- TAREA A RESOLVER -
Reproduce sin cambios, por favor, el fragmento del texto sobre la moda y el estilo que comienza con "Habiendo aprendido a" y sigue hasta "una solemne barbaridad.".

- TEXTO PROPORCIONADO -
........
En sí, la palabra moda no es más que el femenino de modo, o sea, manera o estilo de hacer una cosa. Me interesa conectar la palabra moda con la palabra estilo por desmantelar en lo que se pueda a la todopoderosa Historia del Arte que, desde que se inventó, hizo de los estilos y de la sucesión temporal de los estilos su tema central. El calado popular del método de la historia del arte es universal. Para demostrarlo sólo hace falta ir en compañía de un profano a ver una iglesia. La primera pregunta que te espetará, siempre es ¿y de qué estilo es?. Para fastidiar suelo contestar que es del estilo geométrico o del estilo heráldico, que son las categorías con que Alois Riegl despacha la cuestión en su conocido “Problemas de estilo” (Berlín 1893; v. en español ed GG Barcelona 1980). O si veo que el compañero tiene un poco de humor puedo contestarle que a quien en verdad le veo muy “estilizado” es a él.

Habiendo aprendido a contemplar la arquitectura desde su génesis, desde sus problemas de encargo, de solar, de utilidad, de composición etc, etc. la cuestión del estilo nos resulta a los arquitectos secundaria o superflua, de ahí que nos llevemos tan mal con los historiadores del arte. Acepto que se utilice el estilo (el modo, la manera) como herramienta de trabajo para rastrear la autoría o la datación de una obra, o incluso como muletilla para el trabajo de diseño (se vuelve a ello al final de este Manual), pero enseñar la historia de la producción artística de la humanidad desde la perspectiva de los estilos colectivos es una solemne barbaridad.

Últimamente puede verse en los rótulos comerciales de las ciudades que los peluqueros se autodenominan “estilistas”. Este es un título no universitario que hasta no hace mucho utilizaban sólo los encargados de la “imagen” de una revista o de un espectáculo, y los escritores muy amanerados. Quienes deberían reclamarlo con justicia son los historiadores del arte, pero nunca lo han hecho por miedo a ser tomados por maricas. Ahora que esto último está de moda, quién sabe....
........
- MATERIAL DE TRABAJO -
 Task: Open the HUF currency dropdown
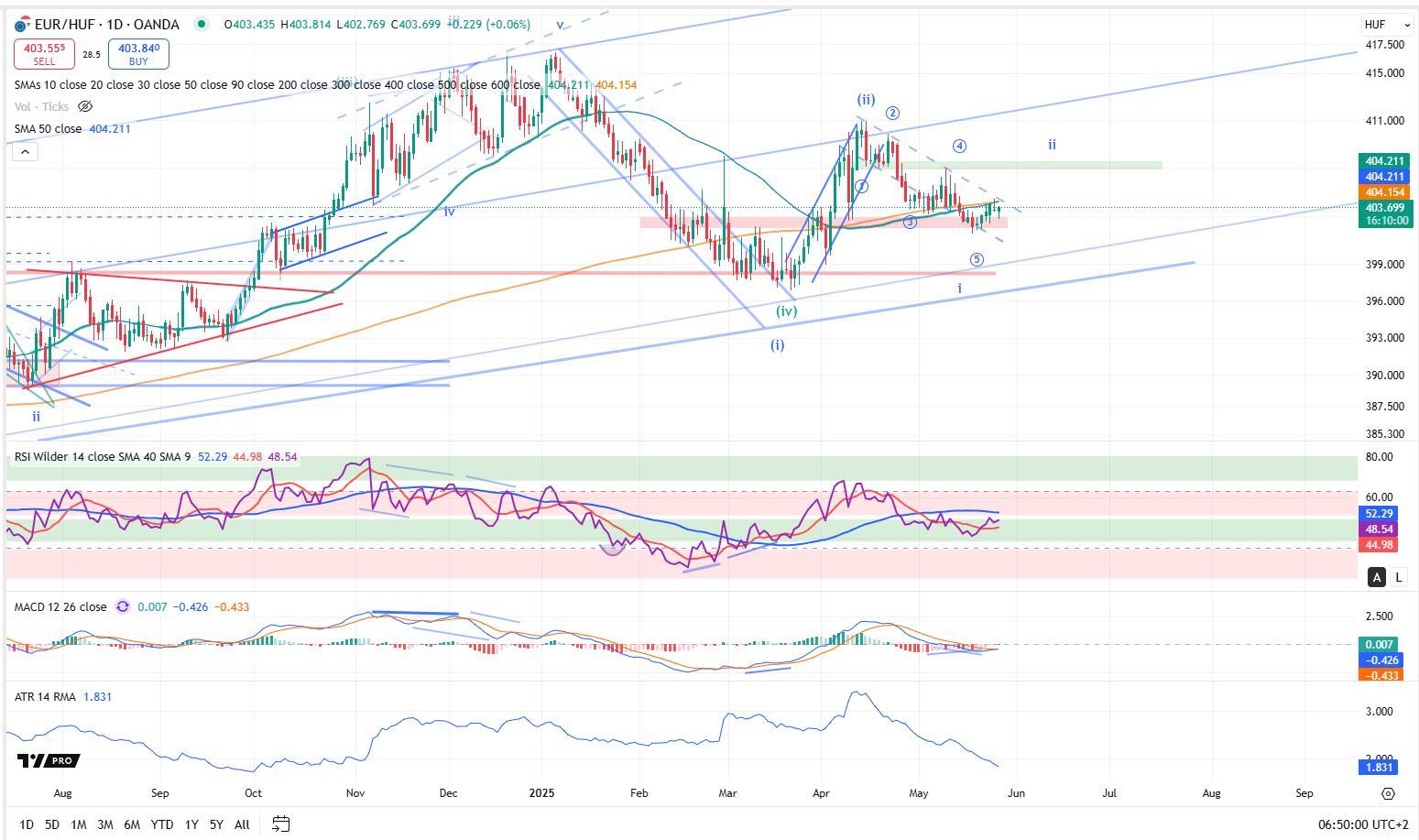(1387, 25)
........
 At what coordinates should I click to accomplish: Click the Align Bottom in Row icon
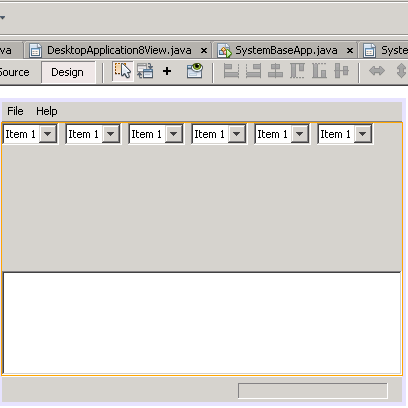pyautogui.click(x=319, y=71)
........
- RESULTADO -
Habiendo aprendido a contemplar la arquitectura desde su génesis, desde sus problemas de encargo, de solar, de utilidad, de composición etc, etc. la cuestión del estilo nos resulta a los arquitectos secundaria o superflua, de ahí que nos llevemos tan mal con los historiadores del arte. Acepto que se utilice el estilo (el modo, la manera) como herramienta de trabajo para rastrear la autoría o la datación de una obra, o incluso como muletilla para el trabajo de diseño (se vuelve a ello al final de este Manual), pero enseñar la historia de la producción artística de la humanidad desde la perspectiva de los estilos colectivos es una solemne barbaridad.